Adial Pharmaceuticals (ADIL) Q1 2025 earnings summary

Executive summary

• Advanced AD04 for alcohol use disorder (AUD) in genetically targeted subgroups, with preparations for Phase 3 trials in the US and Europe/UK and key regulatory milestones achieved.

• Completed pharmacokinetics bridging study confirming favorable bioavailability for AD04, supporting flexible dosing.

• Received FDA support for clinical endpoints, surrogate markers, and 505(b)(2) in vitro bridging strategy, streamlining the regulatory pathway.
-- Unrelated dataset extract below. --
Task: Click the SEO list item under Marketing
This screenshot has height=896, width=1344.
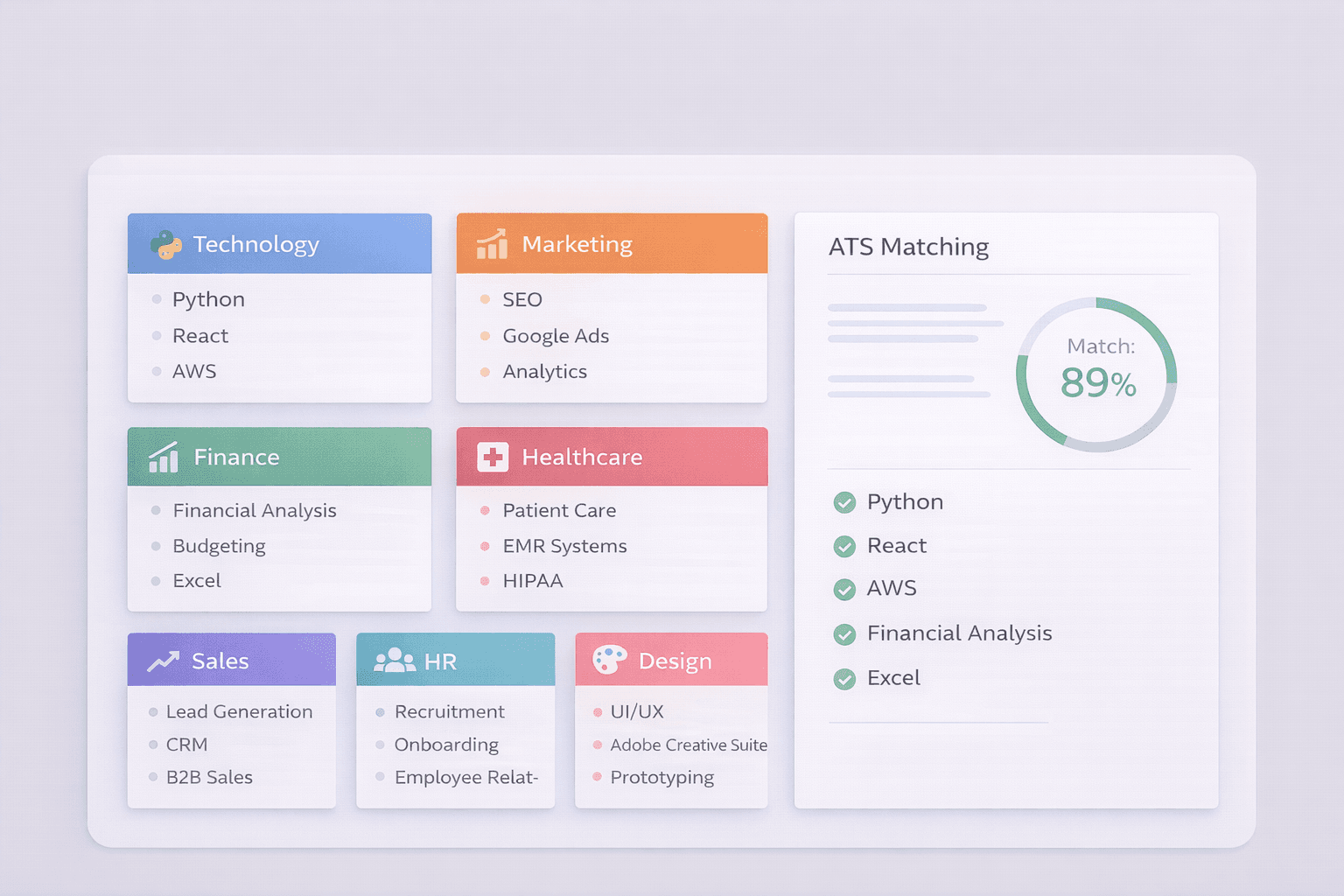Action: tap(522, 299)
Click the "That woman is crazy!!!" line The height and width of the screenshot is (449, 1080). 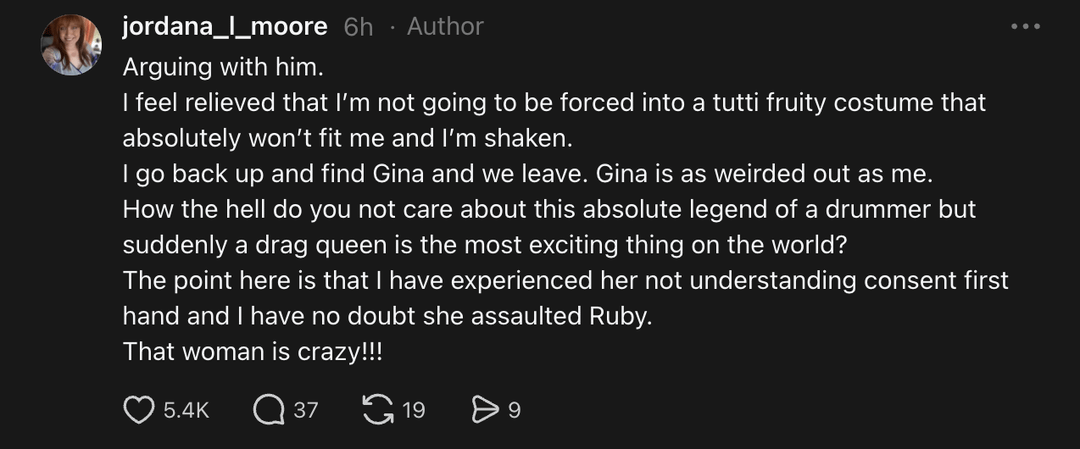click(x=254, y=351)
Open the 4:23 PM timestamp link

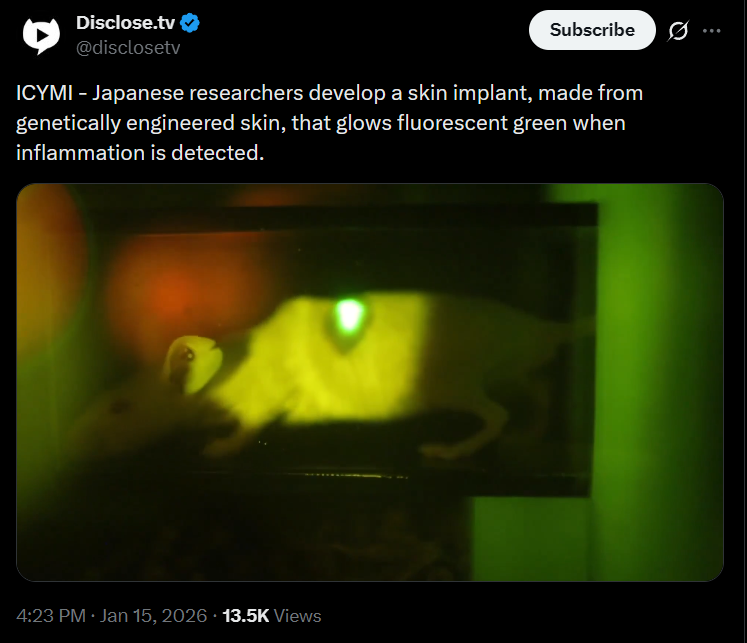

• Strengthened intellectual property with new patents for AD04's precision medicine approach and genetically guided use.

• No products approved or significant revenue generated to date; operations funded primarily through equity and warrant transactions.

Financial highlights

• Net loss for Q1 2025 was $2.2 million, compared to $6.5 million in Q1 2024, mainly due to absence of prior year’s non-cash inducement expense.

• Research and development expenses increased 65% year-over-year to $747,000, driven by clinical supply and consulting costs.

• General and administrative expenses rose 9% year-over-year to $1.52 million, mainly due to higher compensation and consulting.

• Cash and cash equivalents at March 31, 2025 were $2.4 million; as of May 2025, $3.9 million after warrant proceeds.

• Accumulated deficit reached $84.2 million as of March 31, 2025.

Outlook and guidance

• Current cash, including recent warrant proceeds, is expected to fund operations into Q4 2025; additional capital will be required to continue development.

• Two additional Phase 3 trials for AD04 are planned, each expected to require $8–12 million in direct expenses.

• Commercialization of AD04 is not expected before 2027.

• Preparing for End of Phase 2 FDA meeting in July to finalize Phase 3 trial design.